Tekizlerde olduğu gibi, bebekler doğum kanalına başları aşağıda olacak şekilde (sefalik pozisyon) girerlerse ikizlerin normal doğum ile dünyaya gelme olasılığı daha yüksektir. Tersi durumda normal doğum genellikle bir seçenek olarak göz ardı edilir. Bazı durumlarda ilk ikiz normal yolla, ikinci ikiz ise sezaryenle doğabilir. Yine ikiz hamileliğin riskleri göz önünde bulundurulur ve buna göre kararlar verilir.
İkiz gebeliklerde anne sütü, doğumdan sonra bebek için ana besin kaynağıdır. Emzirme süresi ve anne sütü miktarı tekil ve ikiz gebelikler arasında farklılık gösterebilir. Ancak bir anne iki çocuğunu emziriyorsa ve çocuklar yeterli ve düzenli kilo alıyorsa, anne sütü yeterli kabul edilir. Emzirmeme durumunda, mama ihtiyacı çocuk doktoru tarafından belirlenir.
Düşük veya erken doğum riski yoksa, çiftler ikiz gebelik sırasında tekil gebelikte olduğu gibi cinsel aktivitelerine devam edebilirler.

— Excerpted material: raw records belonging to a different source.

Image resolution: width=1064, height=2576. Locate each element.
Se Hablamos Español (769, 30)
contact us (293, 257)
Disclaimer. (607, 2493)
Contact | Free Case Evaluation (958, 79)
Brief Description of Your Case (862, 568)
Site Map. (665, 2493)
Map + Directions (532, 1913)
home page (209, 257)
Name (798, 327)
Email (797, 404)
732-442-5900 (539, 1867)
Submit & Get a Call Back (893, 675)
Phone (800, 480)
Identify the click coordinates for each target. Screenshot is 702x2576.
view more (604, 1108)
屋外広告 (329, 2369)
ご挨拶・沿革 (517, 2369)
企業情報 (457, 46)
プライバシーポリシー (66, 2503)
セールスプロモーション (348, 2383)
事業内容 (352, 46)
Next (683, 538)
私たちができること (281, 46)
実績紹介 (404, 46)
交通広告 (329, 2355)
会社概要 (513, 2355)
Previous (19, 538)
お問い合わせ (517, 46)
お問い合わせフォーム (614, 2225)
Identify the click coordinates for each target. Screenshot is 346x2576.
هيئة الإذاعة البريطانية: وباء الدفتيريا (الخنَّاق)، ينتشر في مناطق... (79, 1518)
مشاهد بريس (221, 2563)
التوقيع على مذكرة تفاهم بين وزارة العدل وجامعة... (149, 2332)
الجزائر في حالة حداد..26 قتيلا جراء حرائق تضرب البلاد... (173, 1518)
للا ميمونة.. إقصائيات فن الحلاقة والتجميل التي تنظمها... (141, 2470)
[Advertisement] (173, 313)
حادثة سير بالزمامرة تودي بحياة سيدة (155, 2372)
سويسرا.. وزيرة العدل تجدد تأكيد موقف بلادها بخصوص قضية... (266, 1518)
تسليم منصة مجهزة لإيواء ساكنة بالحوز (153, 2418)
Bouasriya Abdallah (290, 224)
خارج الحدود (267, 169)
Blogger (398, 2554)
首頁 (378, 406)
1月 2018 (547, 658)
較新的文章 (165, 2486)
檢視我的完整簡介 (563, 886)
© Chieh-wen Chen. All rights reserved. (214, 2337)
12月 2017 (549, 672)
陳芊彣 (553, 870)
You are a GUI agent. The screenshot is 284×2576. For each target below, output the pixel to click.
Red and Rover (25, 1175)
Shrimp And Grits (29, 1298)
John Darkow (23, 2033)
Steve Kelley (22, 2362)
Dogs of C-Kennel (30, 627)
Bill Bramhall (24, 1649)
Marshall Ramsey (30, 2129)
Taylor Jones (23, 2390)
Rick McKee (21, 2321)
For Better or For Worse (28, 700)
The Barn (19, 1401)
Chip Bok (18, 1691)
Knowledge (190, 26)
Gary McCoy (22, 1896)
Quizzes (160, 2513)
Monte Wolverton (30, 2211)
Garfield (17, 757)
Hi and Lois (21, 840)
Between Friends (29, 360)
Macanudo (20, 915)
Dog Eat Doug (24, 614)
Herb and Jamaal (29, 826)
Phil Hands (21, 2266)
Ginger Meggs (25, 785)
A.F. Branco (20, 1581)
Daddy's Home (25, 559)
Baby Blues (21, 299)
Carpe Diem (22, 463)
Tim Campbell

Bununla birlikte, hamile kadının rahatlığı için sınır, tekil gebelik durumundan biraz daha erken belirlenir. İkiz gebeliği olan kadınlarda cinsel ilişki sonrası kanama nadiren görülebilir ve jinekoloğa veya doğum uzmanına bildirilmelidir.
Üçüz ve Dördüz Gebelikler ile İkiz Gebelikler Arasındaki Farklar

Üçüz ve dördüzlerin doğum haftası ikiz gebeliklere göre daha erkendir. İkizlerde annenin sağlık sorunları daha erken başlayabilir ve daha şiddetli olabilir. Bu gebeliklerde anne izlemi ve yenidoğan yoğun bakımının ayrıntılarını dikkate almak önemli olabilir.
Anne beslenmesi ve besin desteği fetüs sayısına göre planlanmaktadır. Çoğul gebeliklerde ultrason yapmak teknik olarak daha zordur. İkiz gebeliklerde doğum şekli, prematürite ve intrauterin pozisyondaki değişiklikler nedeniyle çok yüksek sezaryen olasılığına da yol açmaktadır.